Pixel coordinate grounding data

▼

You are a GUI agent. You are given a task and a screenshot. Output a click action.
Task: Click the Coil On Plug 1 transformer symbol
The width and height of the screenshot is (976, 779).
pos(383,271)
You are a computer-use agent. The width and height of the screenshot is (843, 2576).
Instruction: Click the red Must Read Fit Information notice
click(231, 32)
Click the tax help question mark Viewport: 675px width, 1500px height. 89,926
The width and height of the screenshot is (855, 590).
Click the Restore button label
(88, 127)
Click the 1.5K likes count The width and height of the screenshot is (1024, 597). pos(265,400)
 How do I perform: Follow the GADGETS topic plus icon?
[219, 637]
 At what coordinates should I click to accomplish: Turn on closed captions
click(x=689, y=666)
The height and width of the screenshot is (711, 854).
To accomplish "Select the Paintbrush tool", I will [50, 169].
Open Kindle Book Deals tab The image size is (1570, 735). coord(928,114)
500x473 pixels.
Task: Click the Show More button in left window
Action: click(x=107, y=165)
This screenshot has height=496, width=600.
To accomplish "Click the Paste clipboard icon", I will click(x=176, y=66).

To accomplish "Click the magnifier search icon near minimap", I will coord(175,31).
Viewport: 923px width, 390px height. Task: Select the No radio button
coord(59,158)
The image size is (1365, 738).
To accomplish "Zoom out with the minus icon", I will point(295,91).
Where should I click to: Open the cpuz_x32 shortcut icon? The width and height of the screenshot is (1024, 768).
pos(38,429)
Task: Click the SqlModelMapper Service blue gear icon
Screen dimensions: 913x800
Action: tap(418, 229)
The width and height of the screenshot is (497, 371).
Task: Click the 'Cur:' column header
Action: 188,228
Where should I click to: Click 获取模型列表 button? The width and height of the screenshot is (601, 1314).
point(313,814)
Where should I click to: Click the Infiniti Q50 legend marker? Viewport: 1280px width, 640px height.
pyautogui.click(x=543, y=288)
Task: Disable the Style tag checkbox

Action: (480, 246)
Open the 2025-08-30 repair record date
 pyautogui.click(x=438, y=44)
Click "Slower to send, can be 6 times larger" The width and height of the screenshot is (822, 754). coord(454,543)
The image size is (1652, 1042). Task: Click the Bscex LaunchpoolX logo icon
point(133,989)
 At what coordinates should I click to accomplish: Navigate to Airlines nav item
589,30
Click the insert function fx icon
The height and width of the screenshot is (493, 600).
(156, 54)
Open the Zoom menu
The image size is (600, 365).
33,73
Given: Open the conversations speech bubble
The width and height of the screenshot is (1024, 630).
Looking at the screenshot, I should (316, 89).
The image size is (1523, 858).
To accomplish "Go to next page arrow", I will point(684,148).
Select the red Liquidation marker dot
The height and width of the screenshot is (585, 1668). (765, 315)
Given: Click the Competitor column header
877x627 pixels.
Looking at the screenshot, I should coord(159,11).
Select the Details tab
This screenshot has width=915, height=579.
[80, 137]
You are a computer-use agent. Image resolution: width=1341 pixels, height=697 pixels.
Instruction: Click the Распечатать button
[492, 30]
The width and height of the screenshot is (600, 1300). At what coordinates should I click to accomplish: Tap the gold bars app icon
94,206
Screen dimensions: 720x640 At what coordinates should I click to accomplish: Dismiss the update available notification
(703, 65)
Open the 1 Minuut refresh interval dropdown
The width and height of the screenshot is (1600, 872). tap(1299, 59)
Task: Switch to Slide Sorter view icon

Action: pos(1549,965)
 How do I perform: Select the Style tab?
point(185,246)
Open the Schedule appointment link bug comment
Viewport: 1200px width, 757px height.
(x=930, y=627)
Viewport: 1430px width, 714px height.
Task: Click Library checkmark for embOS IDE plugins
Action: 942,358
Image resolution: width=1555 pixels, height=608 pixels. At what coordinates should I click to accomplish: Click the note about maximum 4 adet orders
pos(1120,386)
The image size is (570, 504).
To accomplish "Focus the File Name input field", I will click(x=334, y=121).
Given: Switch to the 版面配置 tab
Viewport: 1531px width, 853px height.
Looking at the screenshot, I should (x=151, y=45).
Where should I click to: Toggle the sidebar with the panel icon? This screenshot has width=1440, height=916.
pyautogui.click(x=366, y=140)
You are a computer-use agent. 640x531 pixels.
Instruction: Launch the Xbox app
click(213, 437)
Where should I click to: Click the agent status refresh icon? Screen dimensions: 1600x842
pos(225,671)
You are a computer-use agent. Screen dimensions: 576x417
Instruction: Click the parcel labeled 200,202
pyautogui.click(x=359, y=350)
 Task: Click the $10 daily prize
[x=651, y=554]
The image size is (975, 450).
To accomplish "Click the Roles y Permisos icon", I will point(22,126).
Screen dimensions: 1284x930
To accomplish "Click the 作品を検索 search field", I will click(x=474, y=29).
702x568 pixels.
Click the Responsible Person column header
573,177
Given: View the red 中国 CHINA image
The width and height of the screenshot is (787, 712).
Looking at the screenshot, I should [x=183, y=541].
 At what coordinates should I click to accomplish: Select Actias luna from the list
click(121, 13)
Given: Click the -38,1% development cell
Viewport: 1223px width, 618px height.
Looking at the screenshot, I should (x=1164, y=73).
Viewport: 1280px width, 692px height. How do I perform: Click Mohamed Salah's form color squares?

▲

# [What needs to be done]
The records above must be restated. Preserve every word.

# [Solved problem]
You are a GUI agent. You are given a task and a screenshot. Output a click action.
Task: Click the Coil On Plug 1 transformer symbol
The width and height of the screenshot is (976, 779).
pos(383,271)
You are a computer-use agent. The width and height of the screenshot is (843, 2576).
Instruction: Click the red Must Read Fit Information notice
click(231, 32)
Click the tax help question mark Viewport: 675px width, 1500px height. 89,926
The width and height of the screenshot is (855, 590).
Click the Restore button label
(88, 127)
Click the 1.5K likes count The width and height of the screenshot is (1024, 597). pos(265,400)
 How do I perform: Follow the GADGETS topic plus icon?
[219, 637]
 At what coordinates should I click to accomplish: Turn on closed captions
click(x=689, y=666)
The height and width of the screenshot is (711, 854).
To accomplish "Select the Paintbrush tool", I will [50, 169].
Open Kindle Book Deals tab The image size is (1570, 735). coord(928,114)
500x473 pixels.
Task: Click the Show More button in left window
Action: click(x=107, y=165)
This screenshot has height=496, width=600.
To accomplish "Click the Paste clipboard icon", I will click(x=176, y=66).

To accomplish "Click the magnifier search icon near minimap", I will coord(175,31).
Viewport: 923px width, 390px height. Task: Select the No radio button
coord(59,158)
The image size is (1365, 738).
To accomplish "Zoom out with the minus icon", I will point(295,91).
Where should I click to: Open the cpuz_x32 shortcut icon? The width and height of the screenshot is (1024, 768).
pos(38,429)
Task: Click the SqlModelMapper Service blue gear icon
Screen dimensions: 913x800
Action: tap(418, 229)
The width and height of the screenshot is (497, 371).
Task: Click the 'Cur:' column header
Action: 188,228
Where should I click to: Click 获取模型列表 button? The width and height of the screenshot is (601, 1314).
point(313,814)
Where should I click to: Click the Infiniti Q50 legend marker? Viewport: 1280px width, 640px height.
pyautogui.click(x=543, y=288)
Task: Disable the Style tag checkbox

Action: (480, 246)
Open the 2025-08-30 repair record date
 pyautogui.click(x=438, y=44)
Click "Slower to send, can be 6 times larger" The width and height of the screenshot is (822, 754). coord(454,543)
The image size is (1652, 1042). Task: Click the Bscex LaunchpoolX logo icon
point(133,989)
 At what coordinates should I click to accomplish: Navigate to Airlines nav item
589,30
Click the insert function fx icon
The height and width of the screenshot is (493, 600).
(156, 54)
Open the Zoom menu
The image size is (600, 365).
33,73
Given: Open the conversations speech bubble
The width and height of the screenshot is (1024, 630).
Looking at the screenshot, I should (316, 89).
The image size is (1523, 858).
To accomplish "Go to next page arrow", I will point(684,148).
Select the red Liquidation marker dot
The height and width of the screenshot is (585, 1668). (765, 315)
Given: Click the Competitor column header
877x627 pixels.
Looking at the screenshot, I should coord(159,11).
Select the Details tab
This screenshot has width=915, height=579.
[80, 137]
You are a computer-use agent. Image resolution: width=1341 pixels, height=697 pixels.
Instruction: Click the Распечатать button
[492, 30]
The width and height of the screenshot is (600, 1300). At what coordinates should I click to accomplish: Tap the gold bars app icon
94,206
Screen dimensions: 720x640 At what coordinates should I click to accomplish: Dismiss the update available notification
(703, 65)
Open the 1 Minuut refresh interval dropdown
The width and height of the screenshot is (1600, 872). tap(1299, 59)
Task: Switch to Slide Sorter view icon

Action: pos(1549,965)
 How do I perform: Select the Style tab?
point(185,246)
Open the Schedule appointment link bug comment
Viewport: 1200px width, 757px height.
(x=930, y=627)
Viewport: 1430px width, 714px height.
Task: Click Library checkmark for embOS IDE plugins
Action: 942,358
Image resolution: width=1555 pixels, height=608 pixels. At what coordinates should I click to accomplish: Click the note about maximum 4 adet orders
pos(1120,386)
The image size is (570, 504).
To accomplish "Focus the File Name input field", I will click(x=334, y=121).
Given: Switch to the 版面配置 tab
Viewport: 1531px width, 853px height.
Looking at the screenshot, I should (x=151, y=45).
Where should I click to: Toggle the sidebar with the panel icon? This screenshot has width=1440, height=916.
pyautogui.click(x=366, y=140)
You are a computer-use agent. 640x531 pixels.
Instruction: Launch the Xbox app
click(213, 437)
Where should I click to: Click the agent status refresh icon? Screen dimensions: 1600x842
pos(225,671)
You are a computer-use agent. Screen dimensions: 576x417
Instruction: Click the parcel labeled 200,202
pyautogui.click(x=359, y=350)
 Task: Click the $10 daily prize
[x=651, y=554]
The image size is (975, 450).
To accomplish "Click the Roles y Permisos icon", I will point(22,126).
Screen dimensions: 1284x930
To accomplish "Click the 作品を検索 search field", I will click(x=474, y=29).
702x568 pixels.
Click the Responsible Person column header
573,177
Given: View the red 中国 CHINA image
The width and height of the screenshot is (787, 712).
Looking at the screenshot, I should [x=183, y=541].
 At what coordinates should I click to accomplish: Select Actias luna from the list
click(121, 13)
Given: Click the -38,1% development cell
Viewport: 1223px width, 618px height.
Looking at the screenshot, I should (x=1164, y=73).
Viewport: 1280px width, 692px height. How do I perform: Click Mohamed Salah's form color squares?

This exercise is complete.